Copy out each of the following entries word for word, leaving nothing out.
= = = = = = =
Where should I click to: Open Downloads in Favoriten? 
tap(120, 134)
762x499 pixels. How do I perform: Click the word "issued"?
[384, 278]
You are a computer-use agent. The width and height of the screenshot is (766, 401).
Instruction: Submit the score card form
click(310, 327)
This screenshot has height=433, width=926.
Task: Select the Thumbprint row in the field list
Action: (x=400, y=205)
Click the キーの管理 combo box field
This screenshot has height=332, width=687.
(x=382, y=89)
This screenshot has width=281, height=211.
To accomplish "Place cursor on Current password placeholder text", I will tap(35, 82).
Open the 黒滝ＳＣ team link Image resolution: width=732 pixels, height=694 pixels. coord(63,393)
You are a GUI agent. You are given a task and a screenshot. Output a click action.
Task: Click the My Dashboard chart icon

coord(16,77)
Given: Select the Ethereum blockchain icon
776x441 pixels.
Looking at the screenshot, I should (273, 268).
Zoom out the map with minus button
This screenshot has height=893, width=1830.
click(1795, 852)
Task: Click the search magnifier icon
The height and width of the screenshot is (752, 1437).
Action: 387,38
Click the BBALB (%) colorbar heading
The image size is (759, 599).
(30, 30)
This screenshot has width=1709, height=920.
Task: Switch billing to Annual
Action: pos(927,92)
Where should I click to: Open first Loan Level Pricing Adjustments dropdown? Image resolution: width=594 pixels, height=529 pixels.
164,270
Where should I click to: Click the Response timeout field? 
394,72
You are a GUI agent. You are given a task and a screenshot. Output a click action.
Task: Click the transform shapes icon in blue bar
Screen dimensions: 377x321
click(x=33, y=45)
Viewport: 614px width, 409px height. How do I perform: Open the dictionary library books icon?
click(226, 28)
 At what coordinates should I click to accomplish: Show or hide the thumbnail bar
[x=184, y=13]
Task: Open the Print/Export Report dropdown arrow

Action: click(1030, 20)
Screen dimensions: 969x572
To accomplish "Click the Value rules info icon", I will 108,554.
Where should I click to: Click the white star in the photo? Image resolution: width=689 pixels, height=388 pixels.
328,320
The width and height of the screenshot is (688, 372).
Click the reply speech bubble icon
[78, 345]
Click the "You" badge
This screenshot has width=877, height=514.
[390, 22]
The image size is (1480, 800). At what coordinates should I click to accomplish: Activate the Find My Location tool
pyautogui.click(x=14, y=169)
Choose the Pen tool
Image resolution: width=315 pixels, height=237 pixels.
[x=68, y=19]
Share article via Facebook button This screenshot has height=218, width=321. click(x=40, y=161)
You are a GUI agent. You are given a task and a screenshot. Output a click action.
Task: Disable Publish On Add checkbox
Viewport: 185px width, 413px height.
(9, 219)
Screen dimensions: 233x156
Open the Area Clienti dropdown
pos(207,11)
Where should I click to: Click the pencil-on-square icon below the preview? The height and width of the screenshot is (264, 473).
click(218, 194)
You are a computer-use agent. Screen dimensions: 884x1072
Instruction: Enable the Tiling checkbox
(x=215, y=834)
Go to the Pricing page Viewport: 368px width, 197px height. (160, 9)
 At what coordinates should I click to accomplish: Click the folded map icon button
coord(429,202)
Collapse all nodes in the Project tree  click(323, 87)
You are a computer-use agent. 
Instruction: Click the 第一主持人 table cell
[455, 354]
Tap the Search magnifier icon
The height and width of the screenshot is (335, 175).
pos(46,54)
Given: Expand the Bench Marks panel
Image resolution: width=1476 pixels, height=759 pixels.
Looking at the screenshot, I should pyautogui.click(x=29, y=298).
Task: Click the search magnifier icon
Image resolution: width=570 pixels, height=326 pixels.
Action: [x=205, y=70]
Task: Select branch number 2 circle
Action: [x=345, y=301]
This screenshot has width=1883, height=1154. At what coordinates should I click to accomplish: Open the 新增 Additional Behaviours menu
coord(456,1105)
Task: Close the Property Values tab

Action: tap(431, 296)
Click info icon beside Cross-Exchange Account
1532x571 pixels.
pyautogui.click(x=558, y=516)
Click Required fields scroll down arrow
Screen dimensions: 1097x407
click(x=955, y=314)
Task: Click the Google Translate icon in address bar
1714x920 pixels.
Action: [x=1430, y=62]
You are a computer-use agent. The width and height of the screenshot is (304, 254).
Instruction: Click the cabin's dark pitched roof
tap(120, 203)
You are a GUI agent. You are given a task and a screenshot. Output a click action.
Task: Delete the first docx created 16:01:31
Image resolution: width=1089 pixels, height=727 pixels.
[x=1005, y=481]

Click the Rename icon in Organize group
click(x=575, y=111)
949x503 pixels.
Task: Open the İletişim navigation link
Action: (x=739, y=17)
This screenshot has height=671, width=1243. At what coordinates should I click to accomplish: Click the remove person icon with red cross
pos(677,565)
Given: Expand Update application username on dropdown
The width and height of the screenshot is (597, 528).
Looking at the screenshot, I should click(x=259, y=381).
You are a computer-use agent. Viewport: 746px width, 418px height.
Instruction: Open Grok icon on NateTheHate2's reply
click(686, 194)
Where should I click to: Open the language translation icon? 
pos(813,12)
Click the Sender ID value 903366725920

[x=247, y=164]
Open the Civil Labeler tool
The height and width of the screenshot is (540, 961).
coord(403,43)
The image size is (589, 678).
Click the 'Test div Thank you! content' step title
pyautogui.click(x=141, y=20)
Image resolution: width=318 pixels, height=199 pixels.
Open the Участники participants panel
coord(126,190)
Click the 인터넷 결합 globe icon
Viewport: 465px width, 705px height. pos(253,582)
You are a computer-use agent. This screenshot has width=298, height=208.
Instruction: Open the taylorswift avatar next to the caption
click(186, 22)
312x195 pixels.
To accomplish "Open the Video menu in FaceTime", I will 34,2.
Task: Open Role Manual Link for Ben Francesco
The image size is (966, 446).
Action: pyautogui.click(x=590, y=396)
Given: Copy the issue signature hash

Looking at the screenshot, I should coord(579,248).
= = = = = = =
### TASK OUTPUT
Where should I click to: Open Downloads in Favoriten? 
tap(120, 134)
762x499 pixels. How do I perform: Click the word "issued"?
[384, 278]
You are a computer-use agent. The width and height of the screenshot is (766, 401).
Instruction: Submit the score card form
click(310, 327)
This screenshot has height=433, width=926.
Task: Select the Thumbprint row in the field list
Action: (x=400, y=205)
Click the キーの管理 combo box field
This screenshot has height=332, width=687.
(x=382, y=89)
This screenshot has width=281, height=211.
To accomplish "Place cursor on Current password placeholder text", I will tap(35, 82).
Open the 黒滝ＳＣ team link Image resolution: width=732 pixels, height=694 pixels. coord(63,393)
You are a GUI agent. You are given a task and a screenshot. Output a click action.
Task: Click the My Dashboard chart icon

coord(16,77)
Given: Select the Ethereum blockchain icon
776x441 pixels.
Looking at the screenshot, I should (273, 268).
Zoom out the map with minus button
This screenshot has height=893, width=1830.
click(1795, 852)
Task: Click the search magnifier icon
The height and width of the screenshot is (752, 1437).
Action: 387,38
Click the BBALB (%) colorbar heading
The image size is (759, 599).
(30, 30)
This screenshot has width=1709, height=920.
Task: Switch billing to Annual
Action: pos(927,92)
Where should I click to: Open first Loan Level Pricing Adjustments dropdown? Image resolution: width=594 pixels, height=529 pixels.
164,270
Where should I click to: Click the Response timeout field? 
394,72
You are a GUI agent. You are given a task and a screenshot. Output a click action.
Task: Click the transform shapes icon in blue bar
Screen dimensions: 377x321
click(x=33, y=45)
Viewport: 614px width, 409px height. How do I perform: Open the dictionary library books icon?
click(226, 28)
 At what coordinates should I click to accomplish: Show or hide the thumbnail bar
[x=184, y=13]
Task: Open the Print/Export Report dropdown arrow

Action: click(1030, 20)
Screen dimensions: 969x572
To accomplish "Click the Value rules info icon", I will 108,554.
Where should I click to: Click the white star in the photo? Image resolution: width=689 pixels, height=388 pixels.
328,320
The width and height of the screenshot is (688, 372).
Click the reply speech bubble icon
[78, 345]
Click the "You" badge
This screenshot has width=877, height=514.
[390, 22]
The image size is (1480, 800). At what coordinates should I click to accomplish: Activate the Find My Location tool
pyautogui.click(x=14, y=169)
Choose the Pen tool
Image resolution: width=315 pixels, height=237 pixels.
[x=68, y=19]
Share article via Facebook button This screenshot has height=218, width=321. click(x=40, y=161)
You are a GUI agent. You are given a task and a screenshot. Output a click action.
Task: Disable Publish On Add checkbox
Viewport: 185px width, 413px height.
(9, 219)
Screen dimensions: 233x156
Open the Area Clienti dropdown
pos(207,11)
Where should I click to: Click the pencil-on-square icon below the preview? The height and width of the screenshot is (264, 473).
click(218, 194)
You are a computer-use agent. Screen dimensions: 884x1072
Instruction: Enable the Tiling checkbox
(x=215, y=834)
Go to the Pricing page Viewport: 368px width, 197px height. (160, 9)
 At what coordinates should I click to accomplish: Click the folded map icon button
coord(429,202)
Collapse all nodes in the Project tree  click(323, 87)
You are a computer-use agent. 
Instruction: Click the 第一主持人 table cell
[455, 354]
Tap the Search magnifier icon
The height and width of the screenshot is (335, 175).
pos(46,54)
Given: Expand the Bench Marks panel
Image resolution: width=1476 pixels, height=759 pixels.
Looking at the screenshot, I should pyautogui.click(x=29, y=298).
Task: Click the search magnifier icon
Image resolution: width=570 pixels, height=326 pixels.
Action: [x=205, y=70]
Task: Select branch number 2 circle
Action: [x=345, y=301]
This screenshot has width=1883, height=1154. At what coordinates should I click to accomplish: Open the 新增 Additional Behaviours menu
coord(456,1105)
Task: Close the Property Values tab

Action: tap(431, 296)
Click info icon beside Cross-Exchange Account
1532x571 pixels.
pyautogui.click(x=558, y=516)
Click Required fields scroll down arrow
Screen dimensions: 1097x407
click(x=955, y=314)
Task: Click the Google Translate icon in address bar
1714x920 pixels.
Action: [x=1430, y=62]
You are a computer-use agent. The width and height of the screenshot is (304, 254).
Instruction: Click the cabin's dark pitched roof
tap(120, 203)
You are a GUI agent. You are given a task and a screenshot. Output a click action.
Task: Delete the first docx created 16:01:31
Image resolution: width=1089 pixels, height=727 pixels.
[x=1005, y=481]

Click the Rename icon in Organize group
click(x=575, y=111)
949x503 pixels.
Task: Open the İletişim navigation link
Action: (x=739, y=17)
This screenshot has height=671, width=1243. At what coordinates should I click to accomplish: Click the remove person icon with red cross
pos(677,565)
Given: Expand Update application username on dropdown
The width and height of the screenshot is (597, 528).
Looking at the screenshot, I should click(x=259, y=381).
You are a computer-use agent. Viewport: 746px width, 418px height.
Instruction: Open Grok icon on NateTheHate2's reply
click(686, 194)
Where should I click to: Open the language translation icon? 
pos(813,12)
Click the Sender ID value 903366725920

[x=247, y=164]
Open the Civil Labeler tool
The height and width of the screenshot is (540, 961).
coord(403,43)
The image size is (589, 678).
Click the 'Test div Thank you! content' step title
pyautogui.click(x=141, y=20)
Image resolution: width=318 pixels, height=199 pixels.
Open the Участники participants panel
coord(126,190)
Click the 인터넷 결합 globe icon
Viewport: 465px width, 705px height. pos(253,582)
You are a computer-use agent. This screenshot has width=298, height=208.
Instruction: Open the taylorswift avatar next to the caption
click(186, 22)
312x195 pixels.
To accomplish "Open the Video menu in FaceTime", I will 34,2.
Task: Open Role Manual Link for Ben Francesco
The image size is (966, 446).
Action: pyautogui.click(x=590, y=396)
Given: Copy the issue signature hash

Looking at the screenshot, I should coord(579,248).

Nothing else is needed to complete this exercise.